Karya-karya siswa yang sudah bagus, tingal dijadikan program, boleh untuk mading, membuat majalah, mengisi website madrasah, ataupun yang lainnya. Hal tersebut dilakukan agar karya siswa tidak hanya mengendap tapi ada wadah yang bisa digunakan sebagai sarana berkarya. Jadi, ketika karya para siswa diterbitkan, mereka akan sangat senang dan otomatis akan menambah semangat mereka dalam berkarya.

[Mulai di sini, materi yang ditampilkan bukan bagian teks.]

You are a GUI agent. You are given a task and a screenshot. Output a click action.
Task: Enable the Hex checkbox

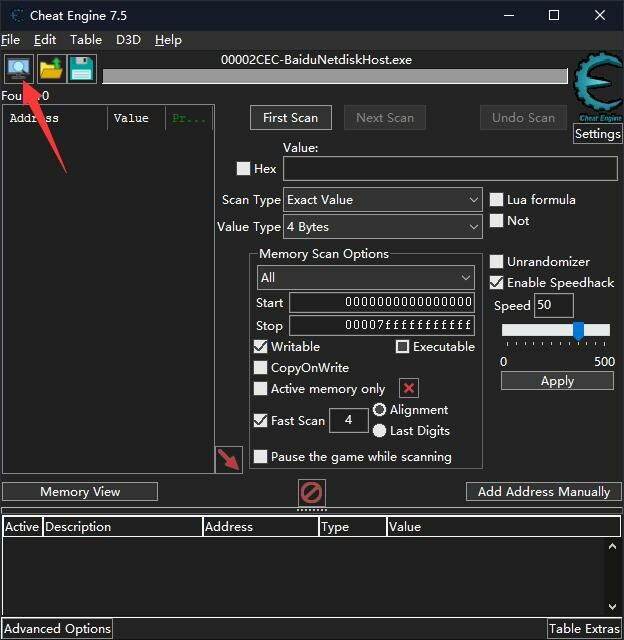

Setiap satu semester, boleh juga diadakan pajang karya. Pajang karya tersebut dimaksudkan supaya para siswa mendapat apresiasi dari halayak. Ketika para siswa sudah mendapat apresiasi, maka mereka akan semakin senang dan value-nya akan semakin meningkat. Apresiasi inilah yang nantinya akan menambah imun bagi para siswa dan mereka akan semakin gencar dalam berkarya.
Para siswa sangat rawan dengan yang namanya kritikan. Jika ingin mengkritik mereka, maka sebaikknya dengan bahasa yang halus. Jangan sampai menyentuh hati para siswa apalagi dengan logat yang kasar. Ketika nyali itu ciut, maka semangat mereka pun akan turun. Dan mereka kaan malas dalam berkarya. Sehingga karya-karya yang seharusnya dihasilkan secara terus menerus, akan berhenti begitu saja. Mereka pun tak bisa berkarya kembali seperti sedia kala, karena begitu dewasa, karya yang dihasilkan pun sangat berbeda dengan waktu masih anak-anak.
Sebaiknya, dukung terus karya siswa melalui program-program yang digalakkan oleh pihak madrasah. Jangan sampai, para siswa hanya belajar pejaran seperti biasa, lalu pulang dan bermain game di rumah. Begitu terus. Mereka harus dididik dan dibekali dengan ilmu-ilmu di luar mata pelajaran. Ektra kurikuler merupakan wadah pengembangan bakat dan minat. Maka, sebaiknya para siswa mengikuti kegiatan tersebut dan disesuaikan dengan bidangnya masing-masing. Begitu juga dengan pihak madrasah, sebaiknya memberi wadah kepada para siswa dan cari bakat mereka melalui ekstra kurikuler.
-Fajar Pujianto, mantan tenaga kependidikan di MI Ma’arif NU 2 Langgongsari Kecamatan Cilongok, Banyumas. Sekarang mengabdi di UNU Purwokerto dan menjadi ketua Forum Taman Bacaan Masyarakat Kabupaten Banyumas.